Geoanalytics is the branch of data science that deals with the geography of space. But asking the question ‘what is geoanalytics?’ is often one that data scientists ponder when seeking new technologies and big data rendering facilities to generate new insights that will continue to drive success for their organization.
Geoanalytics tools are a powerful suite of geographic data rendering applications that can help businesses or research teams plot data points on a map in order to visualize the representative data spatially. This is often a powerful inclusion for research teams looking to expand their operations or test products in specific marketplaces before a launch. Geospatial analysis is a crucial, yet often underappreciated tool in the set of analytical approaches that data scientists can wield to understand the trends and patterns laid out before them.
How Geoanalytics Shapes Business Decisions
ArcGIS Pro is by far the industry standard among geoanalytics data users. The platform allows for the integration of Python commands and other API inclusions. In addition, database management can be conducted from within the platform and created with feature layers in raster or vector formats—depending on the types of data you are plotting, of course. Geographical knowledge is essential to shaping business decisions and platforms like ArcGIS Pro allow corporate teams to deploy this powerful knowledge base to create unique insights that the competition may be overlooking.

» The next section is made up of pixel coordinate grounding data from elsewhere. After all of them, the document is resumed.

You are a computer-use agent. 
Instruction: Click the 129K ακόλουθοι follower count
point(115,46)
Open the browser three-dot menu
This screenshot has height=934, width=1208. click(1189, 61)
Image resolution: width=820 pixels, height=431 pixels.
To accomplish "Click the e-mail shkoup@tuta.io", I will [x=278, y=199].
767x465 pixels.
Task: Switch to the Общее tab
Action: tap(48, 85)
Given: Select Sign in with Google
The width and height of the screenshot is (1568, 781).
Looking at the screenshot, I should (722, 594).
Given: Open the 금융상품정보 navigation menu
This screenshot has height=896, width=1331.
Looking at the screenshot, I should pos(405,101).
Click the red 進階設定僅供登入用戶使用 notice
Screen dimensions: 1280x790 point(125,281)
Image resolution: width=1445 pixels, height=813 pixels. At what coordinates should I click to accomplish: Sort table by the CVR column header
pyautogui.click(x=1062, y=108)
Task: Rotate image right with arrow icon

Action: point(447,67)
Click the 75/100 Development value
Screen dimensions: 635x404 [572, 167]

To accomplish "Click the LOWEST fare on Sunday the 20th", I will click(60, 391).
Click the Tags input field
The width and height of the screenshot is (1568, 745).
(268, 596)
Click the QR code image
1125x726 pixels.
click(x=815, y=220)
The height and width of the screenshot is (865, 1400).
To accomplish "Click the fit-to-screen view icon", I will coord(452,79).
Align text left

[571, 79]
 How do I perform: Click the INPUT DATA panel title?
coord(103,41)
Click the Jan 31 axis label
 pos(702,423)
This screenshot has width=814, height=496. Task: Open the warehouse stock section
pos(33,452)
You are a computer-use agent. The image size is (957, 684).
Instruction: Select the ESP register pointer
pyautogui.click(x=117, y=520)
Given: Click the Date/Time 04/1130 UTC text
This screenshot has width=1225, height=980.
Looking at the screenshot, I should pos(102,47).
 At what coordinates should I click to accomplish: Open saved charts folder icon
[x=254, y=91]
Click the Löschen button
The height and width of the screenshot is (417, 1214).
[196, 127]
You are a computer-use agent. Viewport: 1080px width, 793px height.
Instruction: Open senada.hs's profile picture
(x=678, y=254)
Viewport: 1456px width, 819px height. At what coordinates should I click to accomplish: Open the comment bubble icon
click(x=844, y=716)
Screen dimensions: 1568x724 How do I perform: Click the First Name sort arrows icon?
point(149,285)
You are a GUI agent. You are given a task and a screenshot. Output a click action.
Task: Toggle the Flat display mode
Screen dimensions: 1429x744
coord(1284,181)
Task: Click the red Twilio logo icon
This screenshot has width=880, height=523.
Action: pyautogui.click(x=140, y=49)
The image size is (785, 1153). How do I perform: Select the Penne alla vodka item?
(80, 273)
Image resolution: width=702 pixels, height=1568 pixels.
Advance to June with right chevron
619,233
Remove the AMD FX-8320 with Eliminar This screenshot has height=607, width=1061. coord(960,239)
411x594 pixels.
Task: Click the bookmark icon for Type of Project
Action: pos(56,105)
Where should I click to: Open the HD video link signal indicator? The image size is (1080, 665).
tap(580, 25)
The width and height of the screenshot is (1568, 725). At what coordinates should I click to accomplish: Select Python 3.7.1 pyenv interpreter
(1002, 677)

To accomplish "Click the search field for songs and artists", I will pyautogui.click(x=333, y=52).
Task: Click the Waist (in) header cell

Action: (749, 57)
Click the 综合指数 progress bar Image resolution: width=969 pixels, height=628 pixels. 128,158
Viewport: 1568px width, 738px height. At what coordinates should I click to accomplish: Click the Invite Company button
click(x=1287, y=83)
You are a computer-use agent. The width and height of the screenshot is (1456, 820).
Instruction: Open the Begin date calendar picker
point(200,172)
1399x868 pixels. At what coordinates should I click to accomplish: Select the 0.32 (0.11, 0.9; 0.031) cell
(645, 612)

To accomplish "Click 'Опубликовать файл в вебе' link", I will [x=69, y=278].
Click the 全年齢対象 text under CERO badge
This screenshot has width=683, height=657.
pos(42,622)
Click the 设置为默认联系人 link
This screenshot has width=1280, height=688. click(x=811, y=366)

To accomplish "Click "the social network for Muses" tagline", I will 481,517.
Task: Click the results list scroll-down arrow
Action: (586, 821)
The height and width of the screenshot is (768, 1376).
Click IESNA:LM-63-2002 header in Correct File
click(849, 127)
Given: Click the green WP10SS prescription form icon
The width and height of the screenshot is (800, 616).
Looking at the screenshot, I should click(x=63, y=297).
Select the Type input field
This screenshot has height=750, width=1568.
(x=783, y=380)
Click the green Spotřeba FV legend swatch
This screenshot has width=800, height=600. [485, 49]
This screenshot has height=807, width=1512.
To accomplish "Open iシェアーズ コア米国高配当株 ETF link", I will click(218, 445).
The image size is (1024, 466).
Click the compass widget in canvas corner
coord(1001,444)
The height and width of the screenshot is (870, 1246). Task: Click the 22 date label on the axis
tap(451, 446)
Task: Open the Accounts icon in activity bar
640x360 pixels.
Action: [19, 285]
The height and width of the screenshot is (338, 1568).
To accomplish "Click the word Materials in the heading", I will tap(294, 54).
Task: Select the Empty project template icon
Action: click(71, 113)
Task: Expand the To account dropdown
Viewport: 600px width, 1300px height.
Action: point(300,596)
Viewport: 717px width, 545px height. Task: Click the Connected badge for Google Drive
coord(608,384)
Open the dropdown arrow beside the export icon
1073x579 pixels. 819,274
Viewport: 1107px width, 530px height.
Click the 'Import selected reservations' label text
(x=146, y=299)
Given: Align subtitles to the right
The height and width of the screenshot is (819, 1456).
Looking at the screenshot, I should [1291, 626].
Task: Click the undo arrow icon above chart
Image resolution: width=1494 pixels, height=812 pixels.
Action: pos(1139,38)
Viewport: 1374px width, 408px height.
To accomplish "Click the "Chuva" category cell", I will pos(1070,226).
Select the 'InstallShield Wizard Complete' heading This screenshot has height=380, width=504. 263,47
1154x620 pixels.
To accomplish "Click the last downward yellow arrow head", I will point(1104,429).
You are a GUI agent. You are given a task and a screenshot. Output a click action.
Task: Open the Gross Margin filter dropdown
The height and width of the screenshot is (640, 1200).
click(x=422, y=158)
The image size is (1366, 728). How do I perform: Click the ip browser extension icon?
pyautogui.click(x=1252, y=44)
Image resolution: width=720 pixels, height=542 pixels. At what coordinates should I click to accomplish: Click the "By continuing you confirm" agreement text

Anyone can do a little market research and decide that their product sells best with female college graduates between the ages of 35 and 49. But geoanalytics server tools allow you to pinpoint with the use of feature layers, exactly where collections of these target consumers live, frequent, work, and spend the majority of their time. Collecting and utilizing big data allows for a swath of different insights into the habits and interests of millions of prospective customers, but without the geographical insight to make sense of these facts you are still shooting while blindfolded. Targeting lucrative markets remains a guessing game without this mapping component. While we all frequent the internet for our entertainment, purchases, and even work during the uncertainty brought on by this pandemic, we still live in spatialized communities and adhere to physical routines that are played out on the geographic landscape that we inhabit. Targeting pockets of prospective clients is effective when your data analysis team can marry the digital and physical presences into one coherent dataset, and geoanalytics provides the solution to this challenge.
Geoanalytical Deployment in the News Media
Right before your eyes, you watch a powerful display of what geoanalytics tools can accomplish every two years on election night. The news media provides an hours-long advertisement of the power of geographical reasoning during these spectacles. And while the end users that we see on out screens are not always quite so elegant with the incredible technologies at their fingertips, the derivative power is clear. Watching pundits zoom into the county level to discuss the vote count and progress of a particular town as a key indicator or the larger state’s leaning is a masterclass in how geoanalytics can help your business hone in on the most important aspects of its strategy, and tune out the minutia in the process.
These displays of geospatial reasoning prove that while every vote, or every viewer, counts, accurately targeting the prospective clients most likely to purchase subscriptions, services, or products from your business takes a granular understanding of the map as a whole. Geoanalytics captures both the larger trends and the granular detail without missing a beat. An integrated geoanalytical strategy for business development is simply the future of industry and business analysis.